After its own game of thrones, Pied Piper's CEO chair sits empty, and Richard aims to prove himself the rightful heir to the company he founded. But to keep the business afloat, costs need to be cut: The team's VC funding is tranched, "from the old French for sliced," as Jared helpfully offers, and their burn rate is "astronomical." As CTO, Richard pulls rank, interrupting the sales team's indoor lacrosse game to fire them. They then will have to sell off all the fancy furniture and equipment just to stay in the game and pay for a few more engineers.

Not only is Richard gunning for the chair, but he's not-so-quietly seething to learn about Laurie Bream's meetings with potential CEO candidates on tech news sites like the fictional Code/rag. There, reporter CJ Cantell (perhaps modeled on Kara Swisher, though Swisher has appeared before on the show as herself), has called Pied Piper the next Clinkle, which Richard can't abide.
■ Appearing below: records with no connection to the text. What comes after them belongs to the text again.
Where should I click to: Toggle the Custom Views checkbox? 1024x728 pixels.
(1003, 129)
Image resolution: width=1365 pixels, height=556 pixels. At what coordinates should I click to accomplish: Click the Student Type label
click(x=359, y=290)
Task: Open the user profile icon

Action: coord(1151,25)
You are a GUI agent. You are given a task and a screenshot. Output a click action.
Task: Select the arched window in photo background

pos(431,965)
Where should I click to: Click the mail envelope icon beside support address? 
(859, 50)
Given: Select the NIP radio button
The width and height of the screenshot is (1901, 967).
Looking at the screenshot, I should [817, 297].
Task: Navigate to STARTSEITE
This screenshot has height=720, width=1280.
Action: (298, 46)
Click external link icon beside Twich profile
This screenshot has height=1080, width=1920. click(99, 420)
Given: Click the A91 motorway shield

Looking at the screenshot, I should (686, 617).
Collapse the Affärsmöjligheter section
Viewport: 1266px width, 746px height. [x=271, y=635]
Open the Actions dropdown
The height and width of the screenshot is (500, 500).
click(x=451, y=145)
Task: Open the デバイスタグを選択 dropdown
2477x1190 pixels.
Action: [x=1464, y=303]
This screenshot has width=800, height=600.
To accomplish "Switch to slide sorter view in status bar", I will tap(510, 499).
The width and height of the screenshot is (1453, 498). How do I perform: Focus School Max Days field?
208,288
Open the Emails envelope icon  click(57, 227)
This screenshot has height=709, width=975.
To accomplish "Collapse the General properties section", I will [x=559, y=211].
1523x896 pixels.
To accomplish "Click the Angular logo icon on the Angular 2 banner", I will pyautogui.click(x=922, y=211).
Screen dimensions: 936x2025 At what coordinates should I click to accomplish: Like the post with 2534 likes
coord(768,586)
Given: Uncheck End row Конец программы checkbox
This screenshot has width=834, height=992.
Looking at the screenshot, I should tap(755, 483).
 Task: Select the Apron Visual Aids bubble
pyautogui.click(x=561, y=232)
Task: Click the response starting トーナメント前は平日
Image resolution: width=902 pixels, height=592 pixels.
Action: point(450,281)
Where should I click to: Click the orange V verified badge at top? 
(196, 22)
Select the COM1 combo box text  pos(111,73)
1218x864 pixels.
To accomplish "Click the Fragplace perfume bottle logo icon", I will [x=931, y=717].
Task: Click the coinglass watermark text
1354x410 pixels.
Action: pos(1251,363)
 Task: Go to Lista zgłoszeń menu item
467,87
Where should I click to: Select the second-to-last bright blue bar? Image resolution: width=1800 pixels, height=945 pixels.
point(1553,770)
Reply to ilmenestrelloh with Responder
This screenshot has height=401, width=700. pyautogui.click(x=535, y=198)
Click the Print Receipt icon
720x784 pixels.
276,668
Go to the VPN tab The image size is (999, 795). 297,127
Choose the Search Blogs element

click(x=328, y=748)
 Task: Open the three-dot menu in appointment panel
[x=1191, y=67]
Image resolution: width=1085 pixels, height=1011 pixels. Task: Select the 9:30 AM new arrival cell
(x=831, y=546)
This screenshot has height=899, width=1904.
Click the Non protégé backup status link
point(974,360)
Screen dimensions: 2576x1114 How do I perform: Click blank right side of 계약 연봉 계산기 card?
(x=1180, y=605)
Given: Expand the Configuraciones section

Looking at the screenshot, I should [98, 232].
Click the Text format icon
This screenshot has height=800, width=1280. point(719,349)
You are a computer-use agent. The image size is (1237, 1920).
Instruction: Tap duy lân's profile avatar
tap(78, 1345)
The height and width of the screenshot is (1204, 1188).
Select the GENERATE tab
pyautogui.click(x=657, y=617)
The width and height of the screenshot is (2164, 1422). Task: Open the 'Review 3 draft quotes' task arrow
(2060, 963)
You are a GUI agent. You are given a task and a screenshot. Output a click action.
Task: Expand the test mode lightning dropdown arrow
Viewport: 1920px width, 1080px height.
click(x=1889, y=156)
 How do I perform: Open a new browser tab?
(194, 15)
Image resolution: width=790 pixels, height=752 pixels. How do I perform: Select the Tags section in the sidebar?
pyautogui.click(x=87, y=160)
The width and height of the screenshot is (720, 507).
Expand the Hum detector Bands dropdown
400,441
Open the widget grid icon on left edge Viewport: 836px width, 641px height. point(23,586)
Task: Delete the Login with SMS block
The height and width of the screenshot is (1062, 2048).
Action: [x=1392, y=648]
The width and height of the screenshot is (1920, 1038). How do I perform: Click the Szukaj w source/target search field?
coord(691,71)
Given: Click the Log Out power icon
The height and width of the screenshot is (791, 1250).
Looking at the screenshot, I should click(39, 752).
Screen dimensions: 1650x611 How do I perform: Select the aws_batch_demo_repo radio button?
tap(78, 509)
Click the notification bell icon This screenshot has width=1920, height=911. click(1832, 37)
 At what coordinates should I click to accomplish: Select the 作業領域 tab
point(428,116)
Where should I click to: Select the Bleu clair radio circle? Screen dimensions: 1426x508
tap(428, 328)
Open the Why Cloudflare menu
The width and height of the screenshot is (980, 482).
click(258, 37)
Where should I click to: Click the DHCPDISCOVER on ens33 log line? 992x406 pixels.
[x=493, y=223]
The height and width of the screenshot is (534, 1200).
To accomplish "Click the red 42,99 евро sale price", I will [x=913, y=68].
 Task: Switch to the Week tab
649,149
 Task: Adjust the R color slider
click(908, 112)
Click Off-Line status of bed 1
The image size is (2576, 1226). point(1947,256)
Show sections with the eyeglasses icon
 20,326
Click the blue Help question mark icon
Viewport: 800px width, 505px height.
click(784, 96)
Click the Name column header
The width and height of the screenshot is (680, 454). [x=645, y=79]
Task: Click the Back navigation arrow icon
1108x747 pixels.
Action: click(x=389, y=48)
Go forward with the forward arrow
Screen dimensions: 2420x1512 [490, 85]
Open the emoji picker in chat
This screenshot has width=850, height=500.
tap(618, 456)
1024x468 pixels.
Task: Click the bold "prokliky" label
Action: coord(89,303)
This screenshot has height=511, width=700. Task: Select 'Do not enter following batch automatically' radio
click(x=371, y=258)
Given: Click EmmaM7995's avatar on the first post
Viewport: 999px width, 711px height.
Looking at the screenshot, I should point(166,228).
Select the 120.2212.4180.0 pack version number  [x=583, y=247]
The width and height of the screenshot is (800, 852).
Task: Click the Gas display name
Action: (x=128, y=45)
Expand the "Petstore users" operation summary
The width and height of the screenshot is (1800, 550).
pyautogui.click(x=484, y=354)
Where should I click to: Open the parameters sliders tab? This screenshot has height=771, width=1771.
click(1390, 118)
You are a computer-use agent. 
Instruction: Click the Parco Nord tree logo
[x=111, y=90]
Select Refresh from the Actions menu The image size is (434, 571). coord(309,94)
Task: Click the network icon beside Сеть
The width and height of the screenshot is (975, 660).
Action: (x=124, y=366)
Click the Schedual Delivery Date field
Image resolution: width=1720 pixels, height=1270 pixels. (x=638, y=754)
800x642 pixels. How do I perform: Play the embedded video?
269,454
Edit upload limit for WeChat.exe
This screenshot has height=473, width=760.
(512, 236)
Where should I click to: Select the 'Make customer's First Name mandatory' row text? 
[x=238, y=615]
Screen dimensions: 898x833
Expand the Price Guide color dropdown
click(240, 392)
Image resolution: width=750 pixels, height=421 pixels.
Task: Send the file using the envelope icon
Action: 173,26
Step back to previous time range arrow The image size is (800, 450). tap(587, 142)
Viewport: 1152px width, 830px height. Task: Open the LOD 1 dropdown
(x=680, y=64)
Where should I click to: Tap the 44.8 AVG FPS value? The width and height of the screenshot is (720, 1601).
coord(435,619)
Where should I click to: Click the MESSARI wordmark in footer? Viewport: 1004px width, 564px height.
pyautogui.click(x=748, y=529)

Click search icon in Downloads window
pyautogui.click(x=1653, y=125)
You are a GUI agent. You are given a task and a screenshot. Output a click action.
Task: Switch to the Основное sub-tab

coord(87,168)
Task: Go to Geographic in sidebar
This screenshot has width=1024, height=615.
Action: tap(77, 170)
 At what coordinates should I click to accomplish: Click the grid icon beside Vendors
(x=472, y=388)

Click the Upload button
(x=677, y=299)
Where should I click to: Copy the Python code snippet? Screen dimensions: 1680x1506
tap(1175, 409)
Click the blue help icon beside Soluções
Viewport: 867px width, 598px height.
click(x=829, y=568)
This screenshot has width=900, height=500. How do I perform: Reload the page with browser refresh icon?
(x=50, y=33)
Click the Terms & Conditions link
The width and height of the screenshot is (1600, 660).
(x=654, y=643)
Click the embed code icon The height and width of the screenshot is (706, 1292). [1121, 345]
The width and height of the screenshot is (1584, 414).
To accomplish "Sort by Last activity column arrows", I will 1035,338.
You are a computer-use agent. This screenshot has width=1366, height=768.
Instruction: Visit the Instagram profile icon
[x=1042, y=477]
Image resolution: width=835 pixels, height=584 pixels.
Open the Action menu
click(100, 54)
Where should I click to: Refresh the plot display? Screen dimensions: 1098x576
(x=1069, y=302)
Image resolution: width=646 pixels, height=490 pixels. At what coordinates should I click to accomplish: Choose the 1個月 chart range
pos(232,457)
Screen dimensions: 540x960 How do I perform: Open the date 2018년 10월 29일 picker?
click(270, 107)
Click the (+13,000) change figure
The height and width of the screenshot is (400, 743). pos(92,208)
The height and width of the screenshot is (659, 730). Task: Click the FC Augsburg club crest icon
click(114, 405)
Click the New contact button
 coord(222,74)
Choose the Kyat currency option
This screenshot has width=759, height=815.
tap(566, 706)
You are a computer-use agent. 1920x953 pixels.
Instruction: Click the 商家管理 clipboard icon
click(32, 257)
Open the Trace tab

Laurie agrees to let Richard meet with CJ to tell his side of the story, provided he meet with Raviga's PR person to discuss what he can and can't say beforehand.

Meanwhile, a business deal introduced last episode is coming along: The partnership between incubator founders Big Head and Erlich, which is really just a scheme for Erlich to benefit from Big Head's success. "We're both giving up a lot, and we're both gaining a lot also," says Erlich, who is at a financial deficit compared with Big Head. "That's what every successful partnership is about... committing fully blindly and without concern of the consequences, like marriage."

As they're negotiating, Big Head gets a call from Raviga to see if he would like to interview for the position of CEO. He declines, having given it really zero thought, but Richard overhears the offer and is insulted. He charges into Raviga's offices to meet with the PR rep and launch into his complaints.

As Richard goes down the list of his criticisms of Laura Bream, we cut to her, awkwardly socializing with Monica at a wine bar. After a one-sided discussion of H. L. Mencken, Laurie reveals that her "mission here is not merely to have fun." (Ha!) She wants to apologize to Monica for removing Richard as CEO, revealing her plans to reinstate him. "I'm meeting publicly with a number of high-value candidates I know to be unavailable as well as a number of less qualified candidates with whom Richard compares favorably," she explains.

Cutting back to Richard — "I'm just being honest here, I think that Peter Gregory is better off where he is," he says of Laurie's late predecessor — we learn, as you might have suspected, that while Richard thinks he's meeting with his own PR rep, he's actually spilling this all to the Code/rag reporter. When the PR person does find him (there was confusion about the conference room) she asks a flustered Richard how the interview went. "She's a great guy," Richard says of the reporter before taking off after her. Because she's a reporter, CJ says, she can't just squash the story, to which Richard fires back "reporter? Come on, you're a tech blogger." To suppress the gaffe, Richard needs to find a better story for her to replace it.

This wouldn't be Silicon Valley if there weren't other things going wrong, too, and so throughout this, we've got a subplot. Dinesh, Gilfoyle, and Jared are auctioning everything from the office — "we have lost our lease so everything must go," as Jared says sunnily — but, in doing so, accidentally sold Dinesh's own hard drive. On it: all of Pied Piper's intellectual property. Not to worry, says Jared: "I found my retainer in a school dumpster. I found my biological father up in a militia in the Ozarks, this should be no problem. Don't worry Dinesh, we'll find it."

The buyer gave the hard drive to their elderly father, so Gilfoyle poses as a Geek Squad worker to go wipe it clean. "You're not wearing the shirt," the man observes when Gilfoyle enters. "I spilled coffee on it," he says, "I'm a neeerd." Gilfoyle drills a hole in the hard drive.

The first crisis is also quickly resolved. During an ongoing discussion between Big Head and Erlich, Big Head lets slip that Gavin Belson used Hooli to scrub negative stories about itself. It's a better story, says CJ, "lightyears better," than Richard's rant, and she'll use it instead.

Richard assumes his place as CEO — we don't see the board meeting, just hear the results — leaving Jared to sweetly recite most of Walt Whitman's "O Captain! My Captain!" before giving Richard one thing he did keep from the auction: The empty CEO chair, to be occupied by Richard, if he can figure out how to sit in it without falling down, as he quickly does.

When the show introduces more conflicts — more challenges for its characters, more dire stakes — I find myself worried that it won't be able to resolve, like, ever, without compulsively striking new notes of uncertainty. But maybe I don't have to worry so much. This episode kept to its arc, and if it resolved its conflicts quickly and suddenly, it did so pleasingly as well.

There are episodes of Silicon Valley — sometimes it feels like every one is this ay — where a parting twist or cliffhanger leaves us with a note of uncertainty to carry into the next episode. This time, I'm looking forward to watching the next one because that *didn't happen. This time, it was satisfying to see the show let Richard take a seat in a comfortable chair — something, fittingly, that he can't do without a bit of discomfort.